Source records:
_____
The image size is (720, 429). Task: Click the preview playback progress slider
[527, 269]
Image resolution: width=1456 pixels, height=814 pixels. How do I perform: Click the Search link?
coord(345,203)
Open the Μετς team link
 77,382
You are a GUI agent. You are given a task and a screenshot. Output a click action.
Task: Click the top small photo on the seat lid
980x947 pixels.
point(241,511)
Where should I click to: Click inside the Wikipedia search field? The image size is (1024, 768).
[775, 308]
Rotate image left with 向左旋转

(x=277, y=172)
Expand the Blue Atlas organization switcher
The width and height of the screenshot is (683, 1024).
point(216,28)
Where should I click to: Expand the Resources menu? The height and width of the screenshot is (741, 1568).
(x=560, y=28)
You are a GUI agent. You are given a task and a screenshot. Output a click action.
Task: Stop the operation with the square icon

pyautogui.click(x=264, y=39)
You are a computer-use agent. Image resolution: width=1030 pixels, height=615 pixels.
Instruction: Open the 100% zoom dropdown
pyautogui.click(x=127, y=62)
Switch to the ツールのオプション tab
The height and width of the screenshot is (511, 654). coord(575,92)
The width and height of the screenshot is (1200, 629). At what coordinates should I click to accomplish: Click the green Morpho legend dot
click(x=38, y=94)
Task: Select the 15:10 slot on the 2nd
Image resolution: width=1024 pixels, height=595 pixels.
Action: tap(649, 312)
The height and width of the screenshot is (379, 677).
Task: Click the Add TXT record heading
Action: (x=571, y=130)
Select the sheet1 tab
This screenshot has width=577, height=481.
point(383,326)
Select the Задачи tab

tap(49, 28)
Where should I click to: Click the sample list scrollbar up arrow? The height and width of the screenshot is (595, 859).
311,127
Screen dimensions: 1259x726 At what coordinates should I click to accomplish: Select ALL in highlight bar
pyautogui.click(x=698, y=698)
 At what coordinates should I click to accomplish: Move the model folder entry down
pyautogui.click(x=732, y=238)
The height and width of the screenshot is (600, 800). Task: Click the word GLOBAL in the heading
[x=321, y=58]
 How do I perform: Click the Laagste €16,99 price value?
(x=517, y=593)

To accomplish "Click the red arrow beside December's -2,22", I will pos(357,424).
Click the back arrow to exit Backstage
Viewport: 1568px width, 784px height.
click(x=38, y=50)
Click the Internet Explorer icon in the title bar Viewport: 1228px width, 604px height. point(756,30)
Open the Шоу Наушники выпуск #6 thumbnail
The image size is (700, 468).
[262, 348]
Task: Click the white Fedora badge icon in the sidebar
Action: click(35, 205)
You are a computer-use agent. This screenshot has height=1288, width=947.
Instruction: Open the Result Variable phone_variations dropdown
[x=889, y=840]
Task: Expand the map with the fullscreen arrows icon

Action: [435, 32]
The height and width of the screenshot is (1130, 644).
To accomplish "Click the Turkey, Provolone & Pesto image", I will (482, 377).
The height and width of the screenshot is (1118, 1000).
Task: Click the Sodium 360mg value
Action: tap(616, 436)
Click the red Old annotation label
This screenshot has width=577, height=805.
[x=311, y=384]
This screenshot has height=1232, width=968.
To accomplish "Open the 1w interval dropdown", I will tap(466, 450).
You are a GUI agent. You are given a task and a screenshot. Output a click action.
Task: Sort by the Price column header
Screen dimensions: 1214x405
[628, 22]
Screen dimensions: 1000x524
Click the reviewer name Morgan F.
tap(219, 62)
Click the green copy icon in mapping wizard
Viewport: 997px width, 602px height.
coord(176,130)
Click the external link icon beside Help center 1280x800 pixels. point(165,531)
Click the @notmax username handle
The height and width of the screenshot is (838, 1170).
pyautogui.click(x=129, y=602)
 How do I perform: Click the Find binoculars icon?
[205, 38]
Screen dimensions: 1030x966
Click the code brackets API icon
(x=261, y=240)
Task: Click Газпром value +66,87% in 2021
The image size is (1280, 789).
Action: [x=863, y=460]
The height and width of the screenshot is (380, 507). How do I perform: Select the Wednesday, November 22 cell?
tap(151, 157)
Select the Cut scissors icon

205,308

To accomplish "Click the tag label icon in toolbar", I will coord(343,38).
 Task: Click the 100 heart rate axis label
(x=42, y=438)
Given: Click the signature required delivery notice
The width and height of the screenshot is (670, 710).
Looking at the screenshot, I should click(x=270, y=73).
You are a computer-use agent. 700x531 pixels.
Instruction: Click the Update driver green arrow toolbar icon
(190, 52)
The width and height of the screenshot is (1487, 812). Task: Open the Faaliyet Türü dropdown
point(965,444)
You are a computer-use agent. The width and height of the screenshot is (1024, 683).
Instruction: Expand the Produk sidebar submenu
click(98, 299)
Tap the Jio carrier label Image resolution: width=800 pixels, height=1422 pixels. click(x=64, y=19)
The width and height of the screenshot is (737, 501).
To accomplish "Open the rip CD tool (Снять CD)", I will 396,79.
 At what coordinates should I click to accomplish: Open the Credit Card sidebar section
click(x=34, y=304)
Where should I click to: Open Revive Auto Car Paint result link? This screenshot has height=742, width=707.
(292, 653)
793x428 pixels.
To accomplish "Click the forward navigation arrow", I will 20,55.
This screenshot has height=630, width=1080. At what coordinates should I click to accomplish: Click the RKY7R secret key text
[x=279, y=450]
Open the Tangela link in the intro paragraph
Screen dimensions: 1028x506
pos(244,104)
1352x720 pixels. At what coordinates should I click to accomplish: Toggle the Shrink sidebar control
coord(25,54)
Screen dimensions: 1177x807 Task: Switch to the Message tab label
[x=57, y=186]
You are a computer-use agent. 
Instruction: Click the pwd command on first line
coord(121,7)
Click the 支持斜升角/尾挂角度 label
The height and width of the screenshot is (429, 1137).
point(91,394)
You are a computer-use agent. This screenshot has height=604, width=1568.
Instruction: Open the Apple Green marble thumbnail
_____
REQUIRED WORK:
What is needed is an exact repetition of the lines from the first line of the records through the line containing "Select the sheet1 tab", both ends included, and nothing more.

ANSWER FOR THE TASK:
The image size is (720, 429). Task: Click the preview playback progress slider
[527, 269]
Image resolution: width=1456 pixels, height=814 pixels. How do I perform: Click the Search link?
coord(345,203)
Open the Μετς team link
 77,382
You are a GUI agent. You are given a task and a screenshot. Output a click action.
Task: Click the top small photo on the seat lid
980x947 pixels.
point(241,511)
Where should I click to: Click inside the Wikipedia search field? The image size is (1024, 768).
[775, 308]
Rotate image left with 向左旋转

(x=277, y=172)
Expand the Blue Atlas organization switcher
The width and height of the screenshot is (683, 1024).
point(216,28)
Where should I click to: Expand the Resources menu? The height and width of the screenshot is (741, 1568).
(x=560, y=28)
You are a GUI agent. You are given a task and a screenshot. Output a click action.
Task: Stop the operation with the square icon

pyautogui.click(x=264, y=39)
You are a computer-use agent. Image resolution: width=1030 pixels, height=615 pixels.
Instruction: Open the 100% zoom dropdown
pyautogui.click(x=127, y=62)
Switch to the ツールのオプション tab
The height and width of the screenshot is (511, 654). coord(575,92)
The width and height of the screenshot is (1200, 629). At what coordinates should I click to accomplish: Click the green Morpho legend dot
click(x=38, y=94)
Task: Select the 15:10 slot on the 2nd
Image resolution: width=1024 pixels, height=595 pixels.
Action: tap(649, 312)
The height and width of the screenshot is (379, 677).
Task: Click the Add TXT record heading
Action: (x=571, y=130)
Select the sheet1 tab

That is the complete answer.